Die ordentliche Revision erachtete das Berufungsgericht mangels Vorliegens einer erheblichen Rechtsfrage im Sinne des § 502 Abs 1 ZPO als nicht zulässig.

Die gegen dieses Urteil erhobene außerordentliche Revision ist zulässig, aber nicht berechtigt.

Rechtliche Beurteilung

Zutreffend zeigt die Beklagte auf, dass eine Rechtsprechung zum Fall des Ersatzes von vom Arbeitgeber nicht ausgefolgten Werkzeugen des Arbeitnehmers nicht vorliegt.

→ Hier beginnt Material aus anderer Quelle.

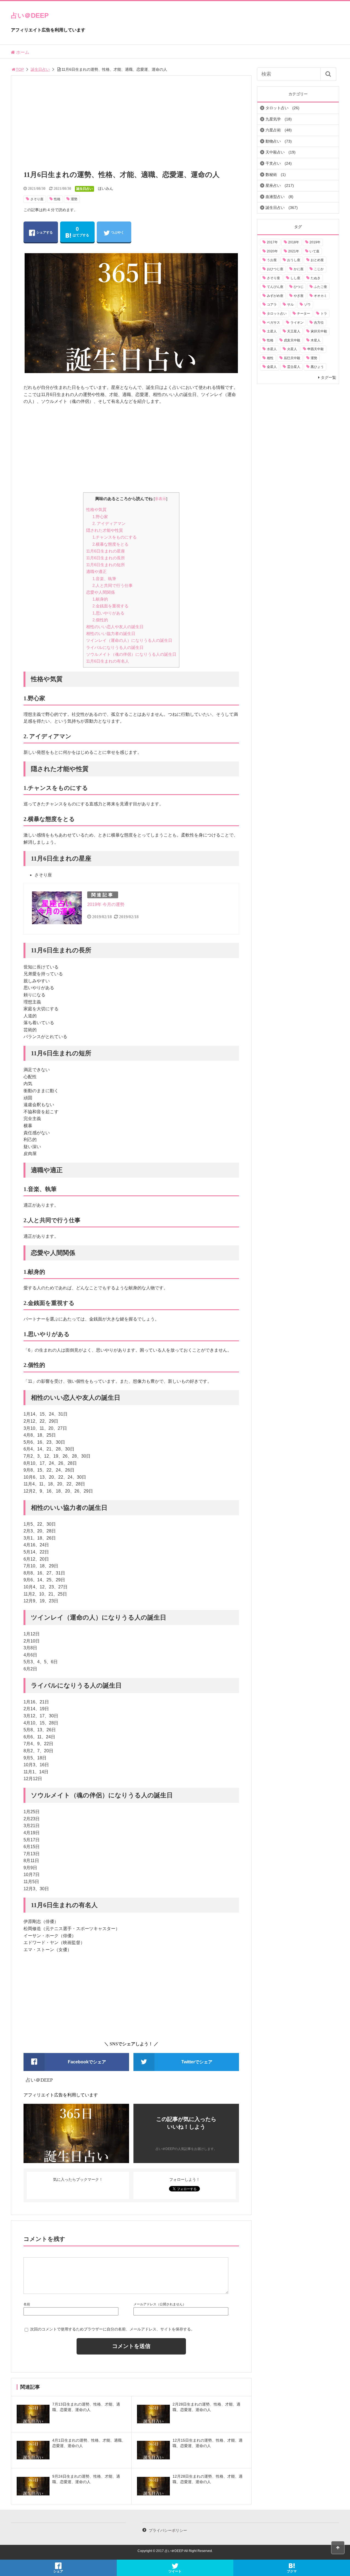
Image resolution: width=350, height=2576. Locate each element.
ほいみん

Nach stRsp sind unter „Schadenersatzansprüchen aus dem Arbeitsverhältnis" im Sinne des § 1 Abs 2 Z 2 IESG nur solche Ansprüche zu verstehen, die mit dem Arbeitsverhältnis kennzeichnenden Hauptpflichten und Nebenpflichten in einem solchen Sachzusammenhang stehen, dass davon ausgegangen werden kann, die Ansprüche hätten ihren Entstehungsgrund letztlich im Arbeitsverhältnis (vgl RIS-Justiz RS0076382 mwN zuletzt 8 ObS 4/03a). Geht es doch nach den Regelungen des IESG auch darum, eine sozialversicherungsrechtliche Sicherung von Entgeltansprüchen und sonstigen aus dem Arbeitsverhältnis erwachsenden Ansprüchen vom Arbeitnehmer im Falle der Insolvenz des Arbeitgebers vorzunehmen, die typischerweise vom Arbeitnehmer nicht selbst abwendbare und absicherbare Gefahren im Zusammenhang mit dem teilweisen Verlust der Entgeltansprüche umfasst (vgl RIS-Justiz RS0076409 muwN zuletzt 8 ObS 3/04f). Hinzuweisen ist nun zwar darauf, dass dann, wenn im IESG eine „speziellere" Regelung besteht, nicht auf die „allgemeinere" Regelung betreffend allfällige Schadenersatzansprüche nach § 2 Abs 2 Z 2 IESG zurückgegriffen werden kann (vgl OGH 30. 5. 2005 8 ObS 21/05f). Hier lag zwar vorweg der Anspruch des klagenden Arbeitnehmers in der Herausgabe seines Arbeitsgerätes. Aufgrund der Feststellungen ist aber davon auszugehen, dass dieses Arbeitsgerät verloren gegangen ist. Damit liegt aber ein Schadenersatzanspruch vor. Dieser steht in einem Konnex zum Arbeitsverhältnis, weil er aus der Verletzung der aus der Fürsorgepflicht abgeleiteten Verpflichtung des Arbeitgebers zur sorgfältigen Verwahrung von vom Arbeitnehmer in den Betrieb eingebrachten Eigentum (vgl dazu Schrammel Arbeitsrecht 25, 192; Spielbüchler in Floretta/Spielbüchler/Strasser Arbeitsrecht I4,335) ableitbar ist. Dass der Gesetzgeber einen ausreichenden Konnex zum Arbeitsverhältnis annimmt, ist im Übrigen auch aus der Bestimmung des § 61 Abs 2 Z 3 ASGG, die ausdrücklich dem Arbeitnehmer herauszugebende „Gegenstände" umfasst, ableitbar. Dass Arbeitnehmer am Bau fallweise in geringfügigem Umfang auch eigenes Arbeitsgerät verwenden, kann dementsprechend nicht als völlig atypisch angesehen werden. Dies unterscheidet die vorliegende Konstellation von dem vom Obersten Gerichtshof ein seiner Entscheidung vom 12. 4. 2001 zu 8 ObS 77/01h behandelten Fall der mangelnden Absicherung von Büromieten, weil damit Aufwendungen erfasst sind, die grundsätzlich nicht von Arbeitnehmern getragen werden.

Insgesamt war daher der Revision der Beklagten nicht Folge zu geben.

Die Kostenentscheidung gründet sich auf § 77 Abs 1 Z 2 ASGG.